### [Dataset entries]
<<<<
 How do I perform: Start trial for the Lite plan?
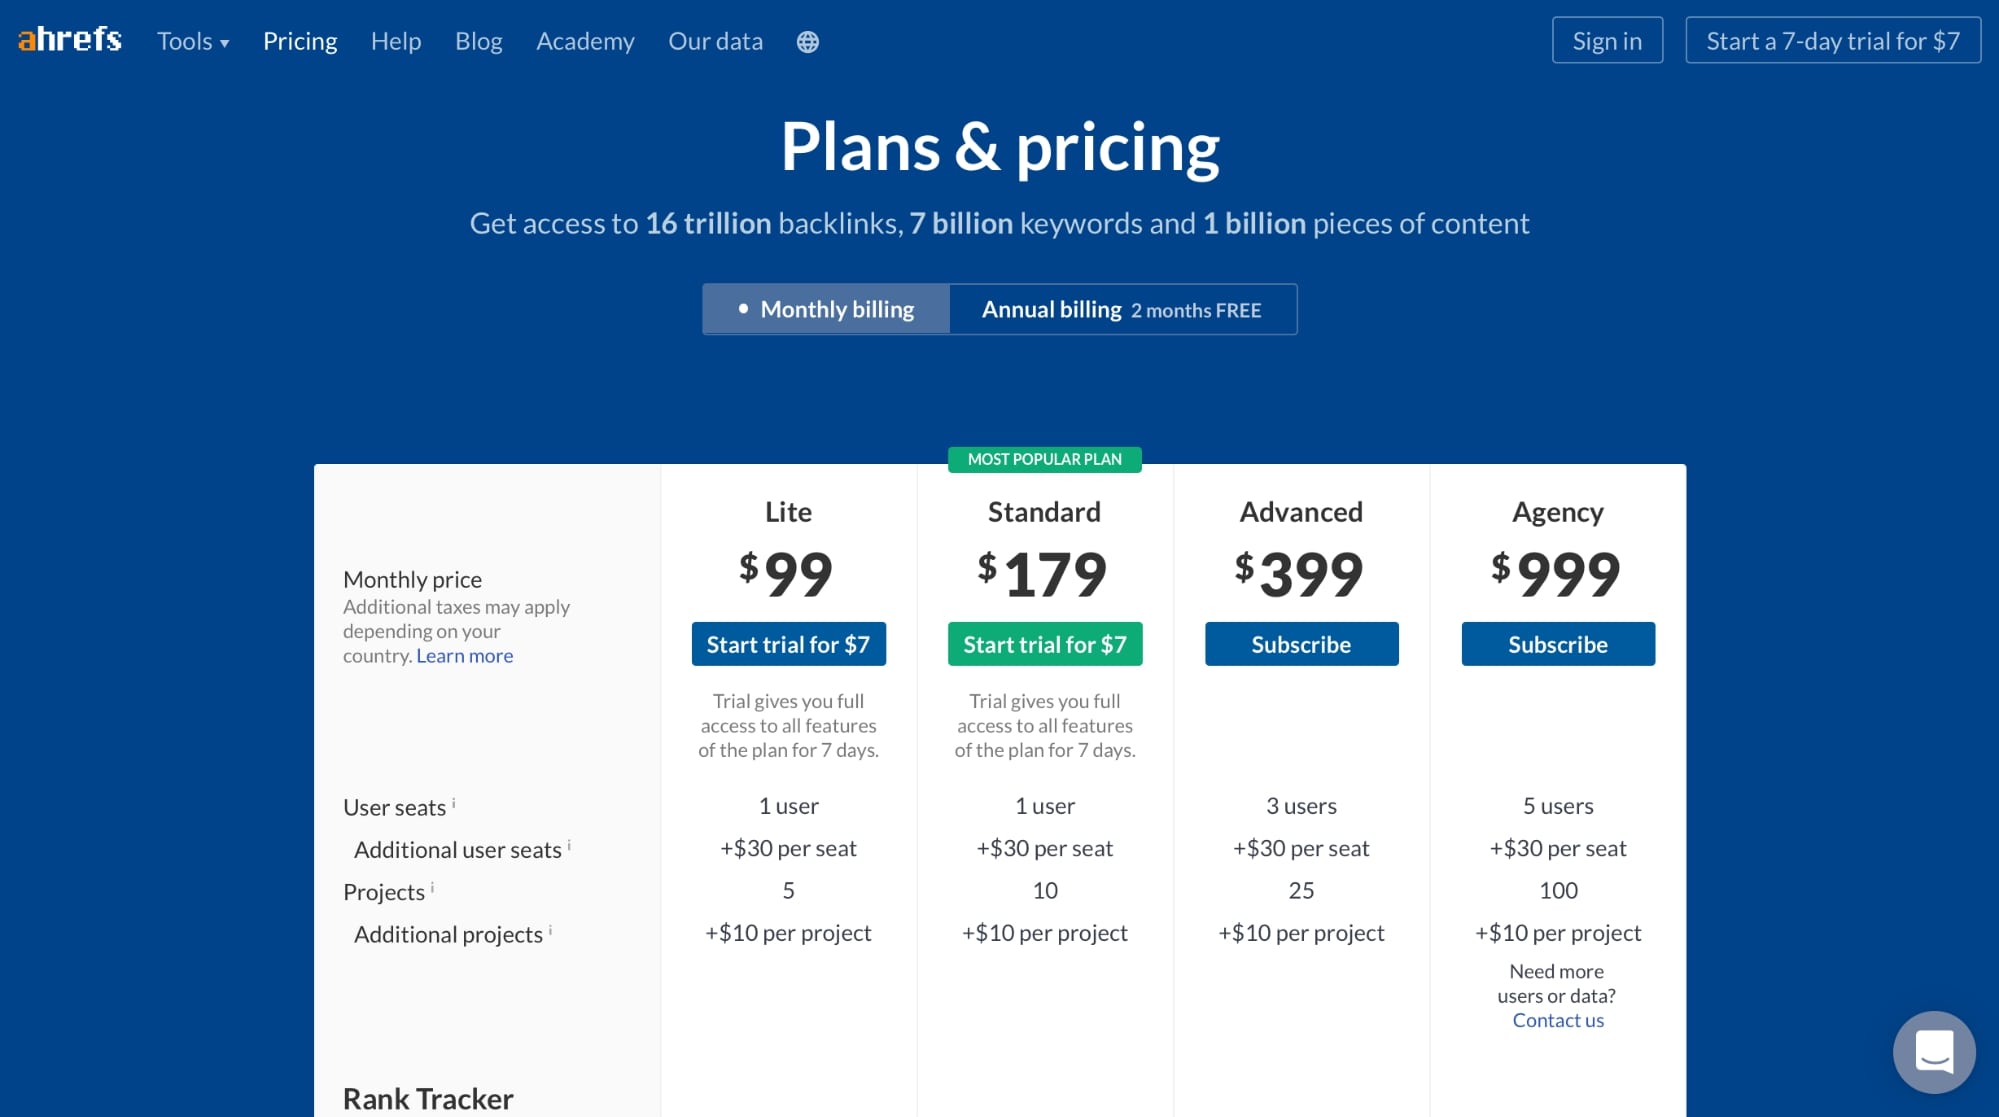[788, 644]
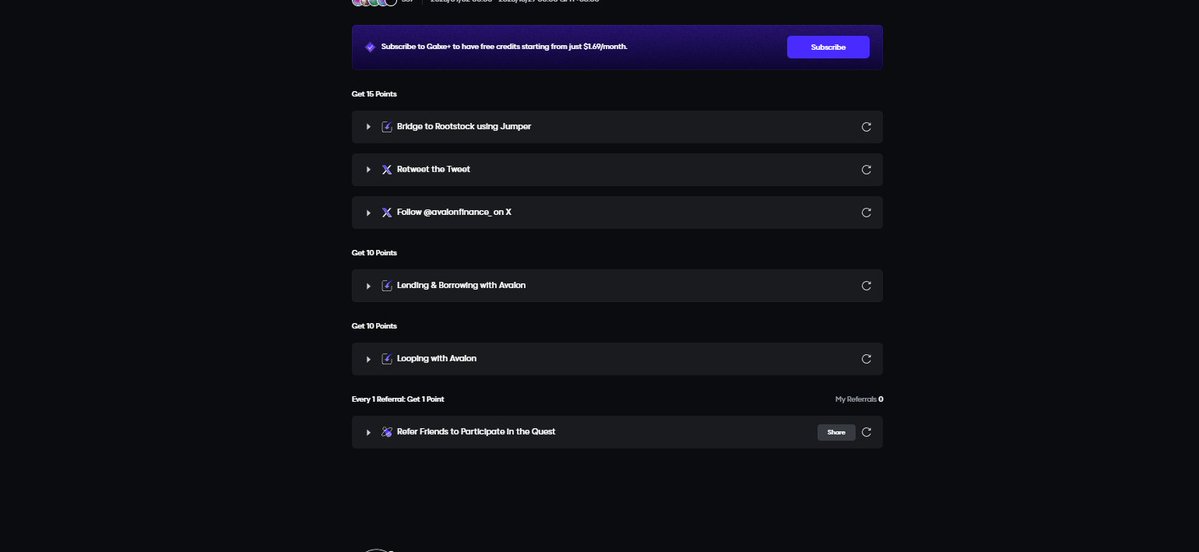Expand the Retweet the Tweet task arrow
The height and width of the screenshot is (552, 1199).
pos(368,170)
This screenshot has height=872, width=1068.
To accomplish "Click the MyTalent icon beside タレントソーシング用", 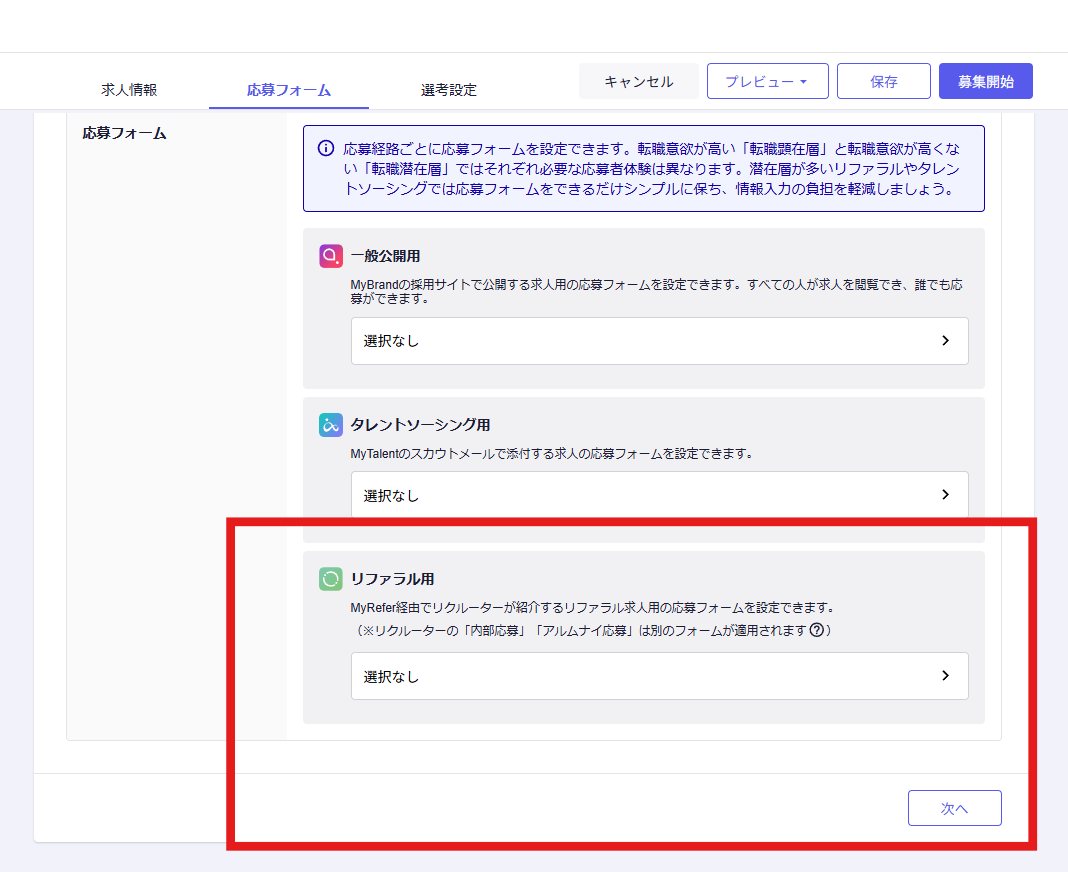I will click(x=331, y=425).
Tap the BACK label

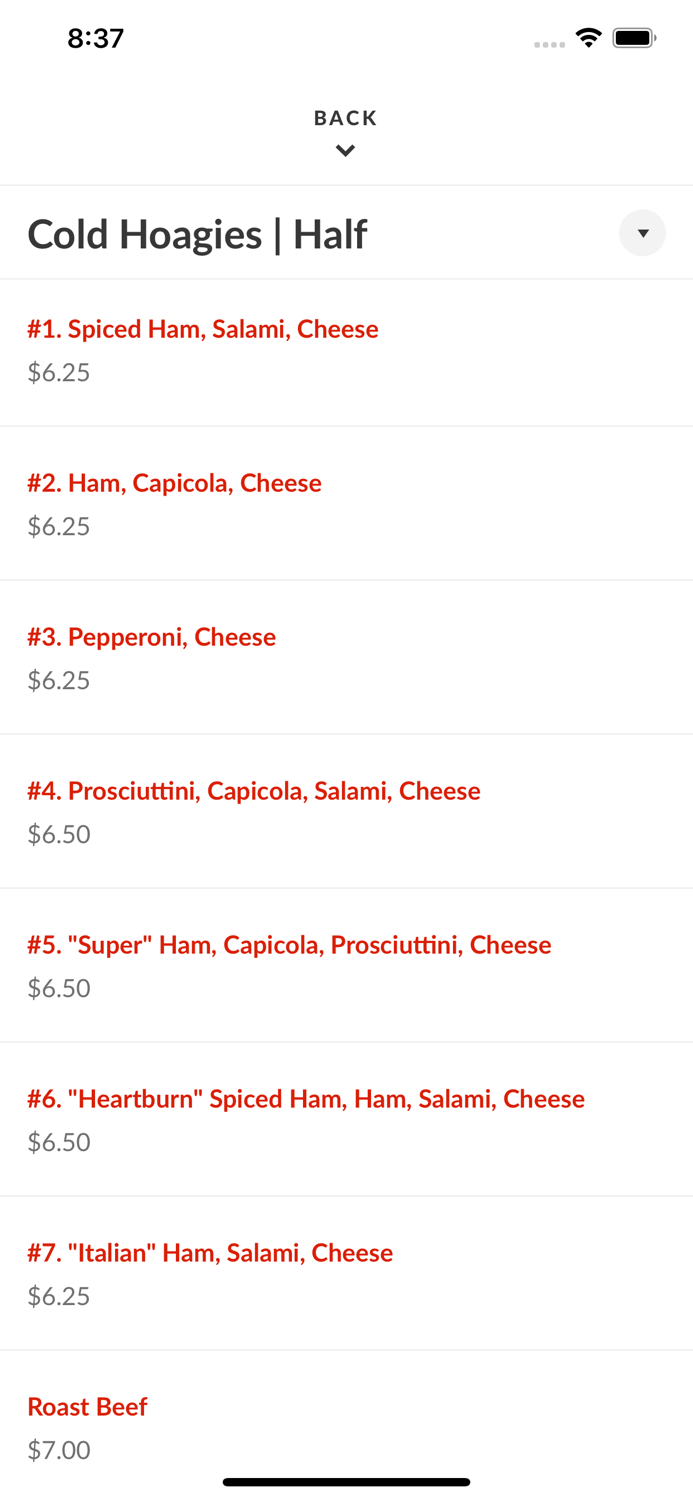(345, 117)
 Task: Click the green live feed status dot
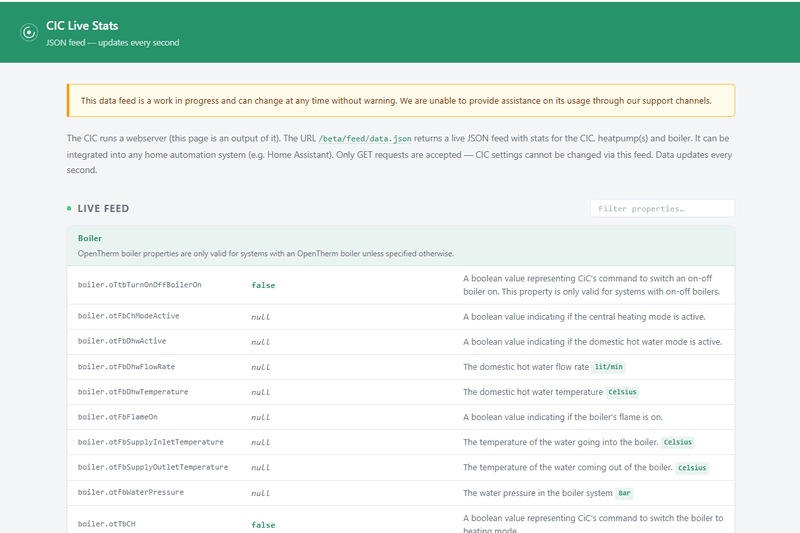tap(69, 208)
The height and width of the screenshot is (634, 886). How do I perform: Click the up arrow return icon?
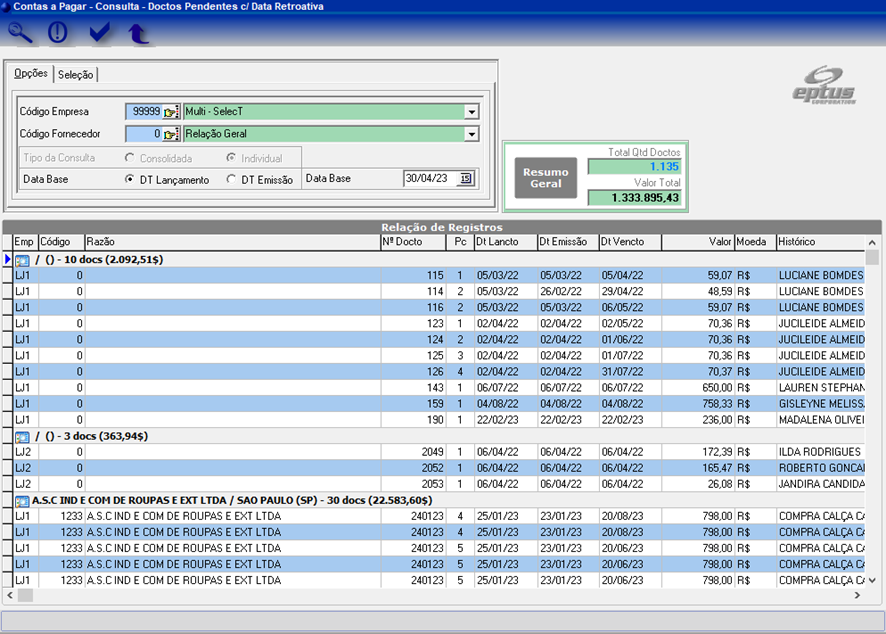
>>>>
Starting with the line that contains "Task: Click the green live feed status dot", repeat each line exactly through the last line of the data above, and nothing more; the pictures stay out.

### [Exercise response]
 Task: Click the green live feed status dot
tap(69, 208)
The height and width of the screenshot is (634, 886). How do I perform: Click the up arrow return icon?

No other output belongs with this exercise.